Further, once the technology having Intellectual Property (IP) content is disclosed and put to work and practice, new IPs either in the form of incremental infringements meriting new product or process patent applications or any disruptive innovations mined during the operations arising from the CRAM arrangement need to be designed for IP sharing conditions and provisions in the Contract/Agreement. This is the most critical area to be taken cautions drafting in the contract. Very often, when CRAM contracts are signed, the aspects of IP sharing and more importantly, the roadmap for the sharing of the new IP being generated through the operation of the CRAM relationship, does not get the attention it deserves. A few templates, historical disputes and litigations with few examples of technology transfer in outsourcing are discussed hereafter.

Technology transfer in outsourcing is substantially related to intangibles such as Intellectual Properties, know-how, confidential technical information and diagrams of flowchart and hardware. The Technical Knowledge as transferred is the key element, which includes formulas, flowcharts, diagrams, drawings, blueprints and operating manuals. Subsequent improvements on the shop floor of the transferee or outsourced principal party need to be specifically covered with regard to the IP sharing terms. The equipments, reactors, machinery including related software also forms part of the technology transfer. Provisions need to be built in for improvements likely to be made at the outsourcing site in future during operations.


Firewalls for protecting or limiting the dissemination of know-how only to the key persons need to form part of the technology transfer agreements. Non-disclosure to unrelated parties and non-compete clauses need to be incorporated. Restrictive clauses on territorial jurisdictions and end-use limitations as well as licensing exclusivities also need to be part of the agreement. Agreement need to specify if it is exclusive, non-exclusive or for fixed areas or fields or period of time. Warranties and indemnities also form important clauses to be carefully worded and drafted. Technology transfer fee, royalty, if any, terms of payment such as one time out right lumpsum payment or/and payments across milestones etc. need to be negotiated, crystallised and incorporated in the agreement without ambiguity. An aspect which is often overlooked is the termination clauses and applicable laws. Option of arbitration or court litigation for settlement of disputes is another area of importance to be incorporated in agreement.
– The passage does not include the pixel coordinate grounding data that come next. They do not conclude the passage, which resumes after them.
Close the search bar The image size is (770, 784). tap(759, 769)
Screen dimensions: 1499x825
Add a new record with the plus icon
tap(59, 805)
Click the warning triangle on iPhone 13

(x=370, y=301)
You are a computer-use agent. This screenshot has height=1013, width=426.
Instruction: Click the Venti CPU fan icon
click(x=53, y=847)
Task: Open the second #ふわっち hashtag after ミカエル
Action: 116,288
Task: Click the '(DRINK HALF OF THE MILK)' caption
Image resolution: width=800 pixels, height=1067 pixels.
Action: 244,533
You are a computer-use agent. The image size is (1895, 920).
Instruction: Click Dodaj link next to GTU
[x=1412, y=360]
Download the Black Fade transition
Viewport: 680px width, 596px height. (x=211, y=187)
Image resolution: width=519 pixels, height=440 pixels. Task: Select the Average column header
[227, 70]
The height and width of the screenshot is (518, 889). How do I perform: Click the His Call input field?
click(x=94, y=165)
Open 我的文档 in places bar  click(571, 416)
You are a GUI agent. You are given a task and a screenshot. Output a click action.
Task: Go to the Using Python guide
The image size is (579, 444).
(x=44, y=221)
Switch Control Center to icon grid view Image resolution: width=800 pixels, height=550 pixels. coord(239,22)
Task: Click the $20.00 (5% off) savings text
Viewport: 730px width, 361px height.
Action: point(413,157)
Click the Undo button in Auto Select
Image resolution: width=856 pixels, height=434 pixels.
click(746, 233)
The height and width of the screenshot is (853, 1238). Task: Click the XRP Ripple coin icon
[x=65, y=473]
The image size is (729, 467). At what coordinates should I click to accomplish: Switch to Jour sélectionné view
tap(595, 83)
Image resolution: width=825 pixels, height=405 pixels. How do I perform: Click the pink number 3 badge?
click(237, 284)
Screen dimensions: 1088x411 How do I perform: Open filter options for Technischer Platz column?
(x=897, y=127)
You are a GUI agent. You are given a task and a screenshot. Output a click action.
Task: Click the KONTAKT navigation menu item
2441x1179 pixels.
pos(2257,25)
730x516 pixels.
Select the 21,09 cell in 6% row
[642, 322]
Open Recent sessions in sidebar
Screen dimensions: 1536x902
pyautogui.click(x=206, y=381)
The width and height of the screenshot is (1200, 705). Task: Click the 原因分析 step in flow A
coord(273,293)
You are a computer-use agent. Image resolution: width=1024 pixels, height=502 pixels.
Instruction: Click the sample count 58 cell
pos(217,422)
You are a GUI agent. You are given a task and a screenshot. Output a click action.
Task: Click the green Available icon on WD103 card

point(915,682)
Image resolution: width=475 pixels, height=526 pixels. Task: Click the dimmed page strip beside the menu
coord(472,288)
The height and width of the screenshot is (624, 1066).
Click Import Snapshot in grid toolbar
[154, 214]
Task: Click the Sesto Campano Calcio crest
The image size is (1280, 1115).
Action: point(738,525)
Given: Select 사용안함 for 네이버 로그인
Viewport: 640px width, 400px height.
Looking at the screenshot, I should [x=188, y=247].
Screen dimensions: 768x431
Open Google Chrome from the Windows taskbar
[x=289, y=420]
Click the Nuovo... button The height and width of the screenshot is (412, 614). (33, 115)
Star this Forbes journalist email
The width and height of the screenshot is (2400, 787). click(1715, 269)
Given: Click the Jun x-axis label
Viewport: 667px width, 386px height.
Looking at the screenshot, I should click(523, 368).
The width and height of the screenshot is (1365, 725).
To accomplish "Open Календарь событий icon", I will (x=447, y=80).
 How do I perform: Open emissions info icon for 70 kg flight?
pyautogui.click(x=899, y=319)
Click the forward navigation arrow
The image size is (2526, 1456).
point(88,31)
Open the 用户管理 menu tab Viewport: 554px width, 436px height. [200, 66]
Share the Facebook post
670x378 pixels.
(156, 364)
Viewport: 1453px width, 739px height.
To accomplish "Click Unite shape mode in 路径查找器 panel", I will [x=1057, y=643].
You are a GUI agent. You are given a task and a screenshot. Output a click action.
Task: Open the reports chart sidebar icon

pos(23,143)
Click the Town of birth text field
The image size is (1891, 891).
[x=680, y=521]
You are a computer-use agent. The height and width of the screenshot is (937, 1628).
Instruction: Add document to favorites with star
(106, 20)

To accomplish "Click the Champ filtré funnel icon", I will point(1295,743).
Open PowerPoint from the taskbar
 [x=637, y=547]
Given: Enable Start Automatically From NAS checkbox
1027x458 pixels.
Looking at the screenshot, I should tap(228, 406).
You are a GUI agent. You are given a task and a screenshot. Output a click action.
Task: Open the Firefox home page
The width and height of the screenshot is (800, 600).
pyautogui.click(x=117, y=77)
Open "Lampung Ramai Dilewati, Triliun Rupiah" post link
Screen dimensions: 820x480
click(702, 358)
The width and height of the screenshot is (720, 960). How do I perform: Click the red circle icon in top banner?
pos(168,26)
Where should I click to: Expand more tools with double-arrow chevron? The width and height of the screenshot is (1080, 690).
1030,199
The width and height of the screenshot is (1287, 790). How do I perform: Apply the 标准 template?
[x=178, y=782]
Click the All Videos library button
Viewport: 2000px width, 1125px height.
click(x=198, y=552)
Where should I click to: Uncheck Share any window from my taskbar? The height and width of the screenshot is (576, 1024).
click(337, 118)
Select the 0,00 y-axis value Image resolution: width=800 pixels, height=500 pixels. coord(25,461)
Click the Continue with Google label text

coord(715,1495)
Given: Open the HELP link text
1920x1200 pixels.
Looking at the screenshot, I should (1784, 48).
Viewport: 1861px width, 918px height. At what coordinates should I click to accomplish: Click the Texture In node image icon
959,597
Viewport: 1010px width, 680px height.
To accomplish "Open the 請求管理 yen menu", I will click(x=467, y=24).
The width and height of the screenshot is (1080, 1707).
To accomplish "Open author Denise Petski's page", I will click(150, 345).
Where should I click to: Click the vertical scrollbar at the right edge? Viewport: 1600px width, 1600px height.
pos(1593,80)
WIPO has conducted a multi-country Survey on Technology Transfer Agreements (TTA). The results of the survey are available on http://www.wipo.int/export/sites/www/ip-competition/en/studies/tta_survey.pdf. Srijit Mukherjee and Sudipta Bhattacharjee in their well-articulated article in Journal of Intellectual Property Rights, Vol. 9, May 2004 P-260-274, has dealt with "Technology Transfer and the Intellectual Property issues emerging from it – An Analysis from a Development Country Perspective."

The Patents Act, 1970 (of India) as well as most Patent Acts of the countries have provisions on Patent Assignments and licensing to third parties. Patents being critical components of Technology Transfer, the terms of Patent Assignments or licensing, assures importance in Technology Transfer Agreements (TTAs). Section 68, Section 69 and Rules 90 to 92, cover essential aspects of Patent Assignments and transfer of titles in patent register. An important provision under Patents Act, 1970 to be taken cautionary note of, is Section 140 - “Avoidance of Certain Restrictive Conditions”. Very often Technology Transfers involving Patented technologies overlook the provisions in Section 140 while drafting restrictive clauses beyond legal boundaries permissible.

While all precautions and eventualities need to be taken into account while drafting Technology Transfer Agreements, care and caution is recommended to ensure that the terms and conditions are not unduly restrictive beyond legally enforceable limits and contours.